Greer v. Malone-Beall Co.

61 So. 285 | Ala. | 1914

MAYFIELD, J.

This was an action of assumpsit, for the breach of a contract which is in effect set out in the complaint. It was alleged in the complaint that, as a part of the contract sued upon, the plaintiff was to pay the defendant “all losses, to it, by reason of the failure of any of plaintiff’s said customers to pay defendant for the guano and merchandise sold by defendant to them; * * * that defendant was to furnish him by December 1, 1906, a statement showing the amount due by each of his said former customers to *605defendant on their unpaid accounts, on the rendering of which statement plaintiff was to make said settlement.” To the count declaring for a breach of this contract the defendant filed a special plea, which is denominated, in the plea, and by counsel for plaintiff, a “plea of set-off,” but which was more properly a plea of recoupment, for the reason that the damages claimed were alleged to be the result of the breach of the contract sued upon and described in the complaint. No objection, however, was taken to the plea on this account. The plea evidently was intended to claim damages for the failure of the plaintiff to pay certain losses which the defendant sustained by reason of the failure of certain of the plaintiff’s customers to pay defendant for guano and merchandise sold by defendant to them, as provided in the contract referred to in the complaint.

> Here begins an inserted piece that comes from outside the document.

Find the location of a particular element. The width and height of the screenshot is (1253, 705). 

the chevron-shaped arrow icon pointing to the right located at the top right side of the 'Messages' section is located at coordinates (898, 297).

A plea of set-off or of recoupment should be' as certain, as to the damages sought to be set off or recouped, as if it were an original action brought by the defendant against the plaintiff for that particular claim or demand. Such pleas are treated as cross-actions, and are required to show a cause of action against the plaintiff. Such pleas are not required to deny the plaintiff’s right of action, nor are they required to confess and avoid it; but they set up a right of the defendant to recover of the plaintiff damages for the cause of action set up in the plea, and offer to set it, off against the plaintiff’s claim or demand against the defendant, and if in excess they ask for a judgment over against the plaintiff for the excess.

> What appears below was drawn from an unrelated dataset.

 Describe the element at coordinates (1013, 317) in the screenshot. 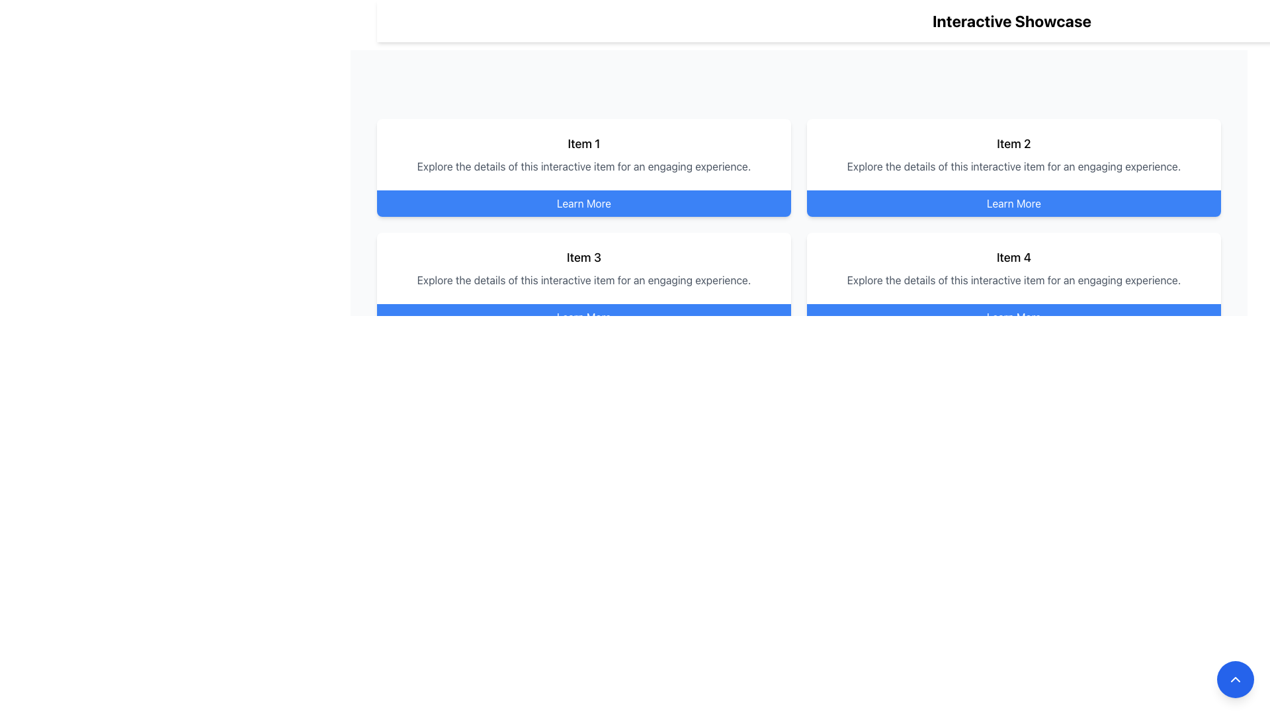

I see `the blue rectangular button labeled 'Learn More' located at the bottom of the 'Item 4' card` at that location.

It is quite evident that the plea refers to a breach on the part of the plaintiff of the identical provision of the contract mentioned in the complaint, and which we set out as quoted above. This being true, there can be no liability on the part of the plaintiff to pay the *606defendant the amount claimed to be due until the defendant has furnished to the plaintiff a statement showing the amount due by each of his said former customers, to the defendant, on their unpaid accounts. The plea therefore fails to show that defendant had performed this part of the contract, which was a condition precedent to the liability of the plaintiff to pay the defendant said amount.

The third ground of the demurrer took this point, and we are of the opinion that the trial court erred in overruling the demurrer. It is therefore unnecessary to consider the ruling upon that demurrer to the replication.

For this error the judgment of the court is reversed, and the. cause remanded.

Reversed and remanded.

Dowdell, C. J., and Anderson and de G-raffenried, JJ., concur.